◆ Task details ◆
Convert the lines between the one holding "1568x759 pixels. How" and the one holding "click(x=442, y=728)", inclusive, into a JSON list of strings with one string per line, omitting blank lines.

-- Start of Source material --

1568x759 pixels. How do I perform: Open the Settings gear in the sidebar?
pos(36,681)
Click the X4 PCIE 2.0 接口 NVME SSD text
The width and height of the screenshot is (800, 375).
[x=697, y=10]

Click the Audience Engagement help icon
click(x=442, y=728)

-- End of Source material --
-- Start of Source material --

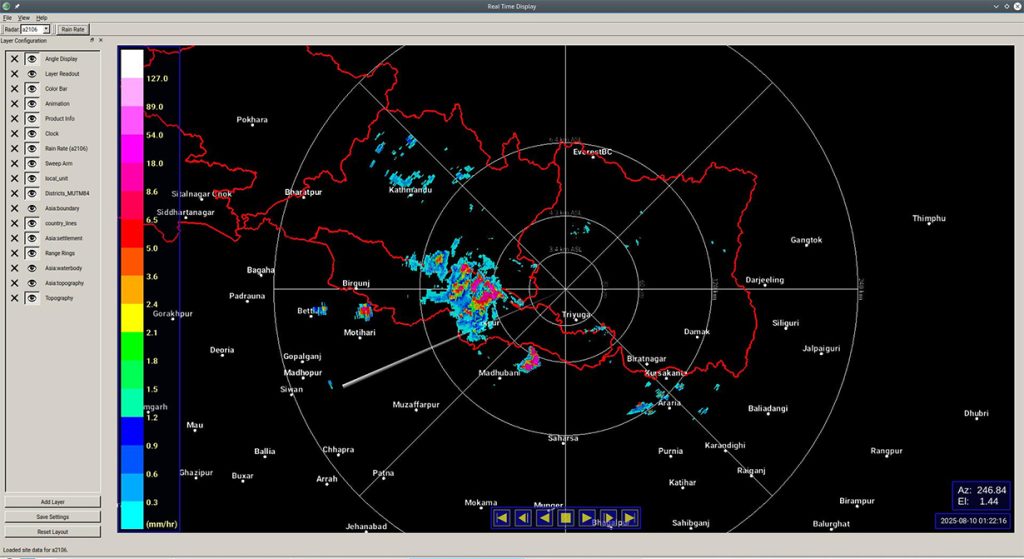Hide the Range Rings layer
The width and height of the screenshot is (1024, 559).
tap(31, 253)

-- End of Source material --

◆ Final result ◆
[
  "1568x759 pixels. How do I perform: Open the Settings gear in the sidebar?",
  "pos(36,681)",
  "Click the X4 PCIE 2.0 接口 NVME SSD text",
  "The width and height of the screenshot is (800, 375).",
  "[x=697, y=10]",
  "Click the Audience Engagement help icon",
  "click(x=442, y=728)"
]